Again, biological imperatives are being manipulated. It’s no accident that phone apps feature bright colours. In nature, this often relates to ripe berries that are good to eat – hence our attraction to a pop of colour.
Social media, meanwhile, warps our innate desire for connection and approval by offering an “enhanced” version of socialisation. “We’re hardwired to like people acknowledging us for something or giving us compliments,” says Brendborg. This served us well in a natural context, promoting social cohesion, bonding and community. But social media exaggerates these effects, allowing an individual to get 100 “likes” rather than a couple of people acknowledging them IRL. Features like video view counts or the ability to see who’s watched an Instagram story also feed into our desire for attention.
This might make you feel fleetingly good, providing a quick and easy dopamine hit, but we’re already seeing the link between more time spent on phones and an accompanying loneliness and mental health epidemic.
There’s also the negative impact of being exposed to so many “superior” humans. To keep us hooked, the algorithm will unfailingly show us the most attractive/funny/successful people – “great for keeping your attention,” says Brendborg, “but given that we’re a social species, we make these subconscious comparisons with people we meet.” Online, these comparisons will feel overwhelmingly negative, telling us we’re at the bottom of the social pecking order.
You have these extremely bright people, with billions of pounds backing them, working towards one goal
Nicklas Brendborg, biotech researcher
None of this is happening by accident. In the world of food science, recipe ratios are tinkered with in order to strike the balance that proves most addictive. Companies have even stuck human guinea pigs in brain scanners while eating ice cream to see which formula is most effective at lighting up the reward centre of the brain. Products are designed to delay satiety so that customers eat more, resulting in us upping our calorie intake without feeling full.
Then there are the billions of pieces of data fed from your phone to big tech companies, which are constantly tweaking their apps in real time to make them as compulsive as possible.
This well and truly throws cold water on the idea that we are, as individuals, simply “weak” if we struggle to cut down on certain unhealthy behaviours. “You have these extremely bright people, with billions of pounds backing them, working towards one goal,” points out Brendborg. “It’s such an unfair fight.”
While this gives us permission to stop beating ourselves up when we fail, we don’t have to accept our fate. We can, and should, fight back.
Food with too much salt and sugar desensitises our palate – meaning we need to eat ever-greater amounts to reach the same pleasure highs. But we can also resensitise our palates; in one experiment, study participants who’d slashed their sugar intake rated desserts as tasting 40 per cent sweeter than the control group after three months. Cutting out sugar, in fact, makes berries taste sweeter, while superstimuli end up tasting super sickly.

Variety may be the spice of life, but it’s also strongly associated with eating too much. One of Brendborg’s simplest tips is to try to make your diet as boring as possible. Various studies have shown that the more bland and uninteresting the diet, the less likely we are to overeat.
Boredom, in fact, is key to beating most superstimuli. Straightforward hacks can make our phones less exciting, such as changing the screen to greyscale and getting an app that “boringifies” your device by swapping out app icons for a text list. Keeping it out of the bedroom and using an old-fashioned alarm clock to wake up is also recommended.
Deleting social media from your smartphone is probably the easiest way to stop scrolling, but you could implement what Brendborg calls the “nuclear option” of having a “kale phone” and a “cocaine phone”. The former is the one you take out, and it only has necessary apps like maps and email. The latter has all the “good” stuff, but stays at home.
Embracing the boring may sound deeply unappealing, but it might just be the key to unlocking a healthier and happier life. Didn’t you hear? Beige is the new black.
Super Stimulated: How Our Biology Is Being Manipulated to Create Bad Habits – and What We Can Do About It, by Nicklas Brendborg, is out now with Hodder and Stoughton (£22 RRP).

· · · · ·

WHAT THIS EXERCISE ASKS:
[a] Reproduce the part of the superstimuli article from "Boredom, in fact, is" to "is also recommended." word for word.
[b] Decide whether each statement below agrees with the superstimuli article, answering yes or no and quoting the words of the article that decide it. (i) In one experiment, participants who cut their sugar intake rated desserts as tasting 40 percent sweeter than the control group after three months. (ii) The "kale phone" is the one that stays at home. (iii) Brendborg advises making your diet as varied as possible.

· · · · ·

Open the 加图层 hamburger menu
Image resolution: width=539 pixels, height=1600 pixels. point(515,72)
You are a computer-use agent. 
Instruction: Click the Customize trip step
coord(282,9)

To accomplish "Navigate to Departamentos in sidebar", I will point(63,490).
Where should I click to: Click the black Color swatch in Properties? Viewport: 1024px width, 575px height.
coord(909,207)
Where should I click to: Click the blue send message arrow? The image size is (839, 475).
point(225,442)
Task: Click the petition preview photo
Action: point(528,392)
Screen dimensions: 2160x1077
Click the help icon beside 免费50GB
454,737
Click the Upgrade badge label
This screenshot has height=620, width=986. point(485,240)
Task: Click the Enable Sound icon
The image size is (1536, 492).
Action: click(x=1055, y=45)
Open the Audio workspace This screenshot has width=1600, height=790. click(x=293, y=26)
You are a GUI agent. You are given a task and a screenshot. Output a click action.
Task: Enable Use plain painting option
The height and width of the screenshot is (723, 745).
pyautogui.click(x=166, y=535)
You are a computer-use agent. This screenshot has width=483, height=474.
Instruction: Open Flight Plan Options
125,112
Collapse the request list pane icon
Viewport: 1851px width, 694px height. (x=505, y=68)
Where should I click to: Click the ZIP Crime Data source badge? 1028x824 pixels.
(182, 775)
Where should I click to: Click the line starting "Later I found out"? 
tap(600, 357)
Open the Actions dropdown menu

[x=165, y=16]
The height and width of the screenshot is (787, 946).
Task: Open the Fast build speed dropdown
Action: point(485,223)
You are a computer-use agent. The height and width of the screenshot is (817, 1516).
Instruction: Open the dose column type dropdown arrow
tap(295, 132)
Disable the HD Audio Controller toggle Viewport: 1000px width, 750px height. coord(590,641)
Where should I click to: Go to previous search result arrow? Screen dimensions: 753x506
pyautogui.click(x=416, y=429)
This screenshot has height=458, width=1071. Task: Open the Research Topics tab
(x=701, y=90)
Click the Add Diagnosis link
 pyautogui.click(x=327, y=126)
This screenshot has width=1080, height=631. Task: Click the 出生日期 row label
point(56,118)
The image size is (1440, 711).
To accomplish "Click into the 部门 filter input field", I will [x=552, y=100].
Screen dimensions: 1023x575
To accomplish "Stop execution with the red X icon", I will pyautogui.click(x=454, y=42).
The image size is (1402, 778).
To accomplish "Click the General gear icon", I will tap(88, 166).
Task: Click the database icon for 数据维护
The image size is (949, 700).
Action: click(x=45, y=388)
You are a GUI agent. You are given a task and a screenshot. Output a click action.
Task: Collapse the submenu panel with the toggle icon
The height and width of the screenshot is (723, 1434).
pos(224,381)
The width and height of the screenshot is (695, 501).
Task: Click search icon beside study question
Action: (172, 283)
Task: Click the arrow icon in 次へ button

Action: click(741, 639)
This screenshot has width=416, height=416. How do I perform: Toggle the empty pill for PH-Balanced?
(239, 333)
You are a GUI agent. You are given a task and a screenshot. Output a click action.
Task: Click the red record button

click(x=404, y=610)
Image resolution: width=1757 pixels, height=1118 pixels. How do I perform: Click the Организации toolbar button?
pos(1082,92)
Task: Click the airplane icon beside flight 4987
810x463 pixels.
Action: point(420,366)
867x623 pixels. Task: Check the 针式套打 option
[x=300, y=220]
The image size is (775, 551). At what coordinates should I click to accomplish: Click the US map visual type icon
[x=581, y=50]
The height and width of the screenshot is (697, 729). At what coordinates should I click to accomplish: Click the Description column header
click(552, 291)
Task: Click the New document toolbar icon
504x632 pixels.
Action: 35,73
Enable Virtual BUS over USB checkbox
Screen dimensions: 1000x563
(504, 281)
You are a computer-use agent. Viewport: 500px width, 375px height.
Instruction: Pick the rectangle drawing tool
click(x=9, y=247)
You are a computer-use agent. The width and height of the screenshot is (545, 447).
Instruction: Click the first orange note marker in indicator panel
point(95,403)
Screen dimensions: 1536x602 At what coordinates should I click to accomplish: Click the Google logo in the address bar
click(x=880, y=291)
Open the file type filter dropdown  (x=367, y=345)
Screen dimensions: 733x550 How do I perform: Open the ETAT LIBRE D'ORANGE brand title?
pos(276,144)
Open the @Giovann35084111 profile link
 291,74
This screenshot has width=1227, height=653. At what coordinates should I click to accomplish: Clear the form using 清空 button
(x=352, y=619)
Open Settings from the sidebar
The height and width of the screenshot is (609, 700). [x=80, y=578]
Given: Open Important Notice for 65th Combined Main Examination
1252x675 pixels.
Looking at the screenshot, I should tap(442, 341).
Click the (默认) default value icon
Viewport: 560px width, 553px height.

· · · · ·

RESULTS OF THE EXERCISE:
[a]
Boredom, in fact, is key to beating most superstimuli. Straightforward hacks can make our phones less exciting, such as changing the screen to greyscale and getting an app that “boringifies” your device by swapping out app icons for a text list. Keeping it out of the bedroom and using an old-fashioned alarm clock to wake up is also recommended.

[b]
(i) Yes: "study participants who’d slashed their sugar intake rated desserts as tasting 40 per cent sweeter than the control group after three months."
(ii) No: "The former is the one you take out, and it only has necessary apps like maps and email."
(iii) No: "One of Brendborg’s simplest tips is to try to make your diet as boring as possible."